━━ Exercise inputs

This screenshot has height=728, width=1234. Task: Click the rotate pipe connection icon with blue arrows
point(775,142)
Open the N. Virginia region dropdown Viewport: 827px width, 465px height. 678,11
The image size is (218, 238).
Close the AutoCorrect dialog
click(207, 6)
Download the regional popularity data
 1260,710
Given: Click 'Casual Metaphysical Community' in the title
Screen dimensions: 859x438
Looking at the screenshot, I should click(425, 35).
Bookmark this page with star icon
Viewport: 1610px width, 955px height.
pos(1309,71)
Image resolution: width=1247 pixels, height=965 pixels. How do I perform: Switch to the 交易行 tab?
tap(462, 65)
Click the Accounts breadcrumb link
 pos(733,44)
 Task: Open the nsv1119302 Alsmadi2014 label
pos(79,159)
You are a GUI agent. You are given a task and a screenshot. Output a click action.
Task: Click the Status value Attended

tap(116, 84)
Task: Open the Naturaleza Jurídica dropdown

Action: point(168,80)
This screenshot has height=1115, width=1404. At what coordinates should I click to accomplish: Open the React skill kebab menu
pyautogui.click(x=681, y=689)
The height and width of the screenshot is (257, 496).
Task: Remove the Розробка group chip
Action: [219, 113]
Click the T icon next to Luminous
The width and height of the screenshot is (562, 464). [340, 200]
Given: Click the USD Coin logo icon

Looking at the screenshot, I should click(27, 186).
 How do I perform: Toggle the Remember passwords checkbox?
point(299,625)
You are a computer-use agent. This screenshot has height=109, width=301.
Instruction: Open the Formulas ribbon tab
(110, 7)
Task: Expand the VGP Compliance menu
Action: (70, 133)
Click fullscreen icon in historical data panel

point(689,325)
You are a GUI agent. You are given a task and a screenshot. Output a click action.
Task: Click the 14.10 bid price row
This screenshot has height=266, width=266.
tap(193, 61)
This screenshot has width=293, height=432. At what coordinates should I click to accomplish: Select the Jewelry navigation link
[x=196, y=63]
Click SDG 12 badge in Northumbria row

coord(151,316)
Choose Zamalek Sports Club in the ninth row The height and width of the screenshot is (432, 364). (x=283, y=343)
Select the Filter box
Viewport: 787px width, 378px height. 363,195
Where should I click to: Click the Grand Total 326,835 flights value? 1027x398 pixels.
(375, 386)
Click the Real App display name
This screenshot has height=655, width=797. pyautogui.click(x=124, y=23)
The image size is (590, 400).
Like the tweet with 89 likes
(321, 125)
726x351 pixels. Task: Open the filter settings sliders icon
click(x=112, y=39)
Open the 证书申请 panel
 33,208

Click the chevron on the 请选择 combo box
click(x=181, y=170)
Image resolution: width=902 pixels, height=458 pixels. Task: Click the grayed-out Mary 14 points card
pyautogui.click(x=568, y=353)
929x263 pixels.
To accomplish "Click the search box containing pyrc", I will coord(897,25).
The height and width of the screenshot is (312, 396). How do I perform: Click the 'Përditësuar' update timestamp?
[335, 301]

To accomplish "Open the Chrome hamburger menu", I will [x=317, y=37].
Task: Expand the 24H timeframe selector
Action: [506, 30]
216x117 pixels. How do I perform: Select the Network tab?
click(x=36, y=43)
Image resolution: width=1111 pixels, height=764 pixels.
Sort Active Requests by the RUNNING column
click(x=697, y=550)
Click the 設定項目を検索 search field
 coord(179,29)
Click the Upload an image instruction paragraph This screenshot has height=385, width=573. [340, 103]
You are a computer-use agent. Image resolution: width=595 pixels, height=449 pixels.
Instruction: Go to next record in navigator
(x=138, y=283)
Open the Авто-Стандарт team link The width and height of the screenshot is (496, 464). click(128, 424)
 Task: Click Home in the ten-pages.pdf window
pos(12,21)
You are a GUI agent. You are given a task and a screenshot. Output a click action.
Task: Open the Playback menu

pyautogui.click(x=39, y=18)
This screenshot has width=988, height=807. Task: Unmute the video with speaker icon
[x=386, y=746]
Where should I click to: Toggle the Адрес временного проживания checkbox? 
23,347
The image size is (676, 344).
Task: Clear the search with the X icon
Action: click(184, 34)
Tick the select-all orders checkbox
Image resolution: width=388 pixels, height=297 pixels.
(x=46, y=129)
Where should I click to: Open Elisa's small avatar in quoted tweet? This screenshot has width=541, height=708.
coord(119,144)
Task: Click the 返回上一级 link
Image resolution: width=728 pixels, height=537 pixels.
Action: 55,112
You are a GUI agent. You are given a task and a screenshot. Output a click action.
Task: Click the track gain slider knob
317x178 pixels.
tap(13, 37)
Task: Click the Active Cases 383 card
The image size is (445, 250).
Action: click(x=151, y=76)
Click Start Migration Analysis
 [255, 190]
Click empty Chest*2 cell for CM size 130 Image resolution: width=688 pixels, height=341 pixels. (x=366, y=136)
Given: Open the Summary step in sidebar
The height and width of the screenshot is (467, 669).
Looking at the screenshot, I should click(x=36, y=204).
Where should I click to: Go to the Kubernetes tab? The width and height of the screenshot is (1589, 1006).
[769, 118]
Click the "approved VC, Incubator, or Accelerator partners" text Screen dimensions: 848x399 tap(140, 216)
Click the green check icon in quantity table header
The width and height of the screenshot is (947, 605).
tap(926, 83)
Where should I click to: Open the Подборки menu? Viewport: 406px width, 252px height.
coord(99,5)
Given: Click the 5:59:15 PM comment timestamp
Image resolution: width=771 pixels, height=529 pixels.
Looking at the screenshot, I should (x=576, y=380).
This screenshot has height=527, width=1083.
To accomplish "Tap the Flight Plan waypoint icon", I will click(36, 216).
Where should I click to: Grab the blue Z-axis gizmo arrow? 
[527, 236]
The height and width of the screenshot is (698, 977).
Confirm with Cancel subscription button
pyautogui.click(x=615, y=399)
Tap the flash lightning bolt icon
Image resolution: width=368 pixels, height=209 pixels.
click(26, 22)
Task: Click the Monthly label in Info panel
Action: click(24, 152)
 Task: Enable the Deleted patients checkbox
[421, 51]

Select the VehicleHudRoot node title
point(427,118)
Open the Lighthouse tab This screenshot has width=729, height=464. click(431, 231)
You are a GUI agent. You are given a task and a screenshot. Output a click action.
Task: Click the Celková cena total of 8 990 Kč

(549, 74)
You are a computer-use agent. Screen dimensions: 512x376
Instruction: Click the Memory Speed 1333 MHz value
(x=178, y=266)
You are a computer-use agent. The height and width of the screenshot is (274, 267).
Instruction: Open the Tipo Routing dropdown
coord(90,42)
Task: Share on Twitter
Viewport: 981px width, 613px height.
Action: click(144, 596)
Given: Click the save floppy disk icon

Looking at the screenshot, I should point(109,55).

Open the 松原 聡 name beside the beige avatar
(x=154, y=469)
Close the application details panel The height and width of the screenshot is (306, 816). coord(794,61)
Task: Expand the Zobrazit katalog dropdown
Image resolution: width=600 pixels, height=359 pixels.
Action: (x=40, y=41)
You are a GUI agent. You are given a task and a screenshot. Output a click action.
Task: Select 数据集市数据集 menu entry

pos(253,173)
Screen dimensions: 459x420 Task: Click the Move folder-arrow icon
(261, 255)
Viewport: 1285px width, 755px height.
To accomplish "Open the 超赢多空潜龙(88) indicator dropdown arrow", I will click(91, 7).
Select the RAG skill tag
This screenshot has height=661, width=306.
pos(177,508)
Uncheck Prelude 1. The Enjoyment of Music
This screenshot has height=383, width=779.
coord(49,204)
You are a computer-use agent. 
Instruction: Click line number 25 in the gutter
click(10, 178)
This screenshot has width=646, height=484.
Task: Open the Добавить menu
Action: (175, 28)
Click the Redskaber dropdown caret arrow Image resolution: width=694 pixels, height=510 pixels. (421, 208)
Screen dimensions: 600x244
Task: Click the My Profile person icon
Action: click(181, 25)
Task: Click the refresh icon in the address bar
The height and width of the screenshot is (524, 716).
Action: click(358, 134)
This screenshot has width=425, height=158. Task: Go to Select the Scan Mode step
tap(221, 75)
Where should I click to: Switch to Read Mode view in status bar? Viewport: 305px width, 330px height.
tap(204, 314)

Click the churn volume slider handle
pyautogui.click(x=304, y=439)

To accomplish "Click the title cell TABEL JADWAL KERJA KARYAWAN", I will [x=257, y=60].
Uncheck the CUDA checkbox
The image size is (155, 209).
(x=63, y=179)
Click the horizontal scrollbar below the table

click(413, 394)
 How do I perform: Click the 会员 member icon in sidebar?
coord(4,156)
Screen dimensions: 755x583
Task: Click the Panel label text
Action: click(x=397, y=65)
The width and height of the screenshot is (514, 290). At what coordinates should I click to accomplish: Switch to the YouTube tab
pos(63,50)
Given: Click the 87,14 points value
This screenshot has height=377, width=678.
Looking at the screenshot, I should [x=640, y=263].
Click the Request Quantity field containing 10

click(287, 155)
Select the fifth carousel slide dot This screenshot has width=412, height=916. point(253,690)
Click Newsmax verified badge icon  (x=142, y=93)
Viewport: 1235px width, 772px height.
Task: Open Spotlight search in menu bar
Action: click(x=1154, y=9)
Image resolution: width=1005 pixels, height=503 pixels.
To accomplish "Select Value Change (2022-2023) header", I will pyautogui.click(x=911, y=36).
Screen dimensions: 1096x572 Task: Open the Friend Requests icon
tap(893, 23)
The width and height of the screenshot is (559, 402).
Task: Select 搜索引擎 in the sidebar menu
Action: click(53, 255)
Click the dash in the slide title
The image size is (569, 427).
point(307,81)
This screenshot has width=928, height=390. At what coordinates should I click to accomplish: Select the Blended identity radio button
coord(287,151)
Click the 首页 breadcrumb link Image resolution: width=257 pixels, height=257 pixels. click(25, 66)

━━━━

*Problem details*. Search the data above for the word "computer", then gather each line in which it appears.

*Answer box*.
You are a computer-use agent. This screenshot has height=109, width=301.
You are a computer-use agent. Image resolution: width=595 pixels, height=449 pixels.
You are a computer-use agent. Screen dimensions: 512x376
You are a computer-use agent. The height and width of the screenshot is (274, 267).
You are a computer-use agent. 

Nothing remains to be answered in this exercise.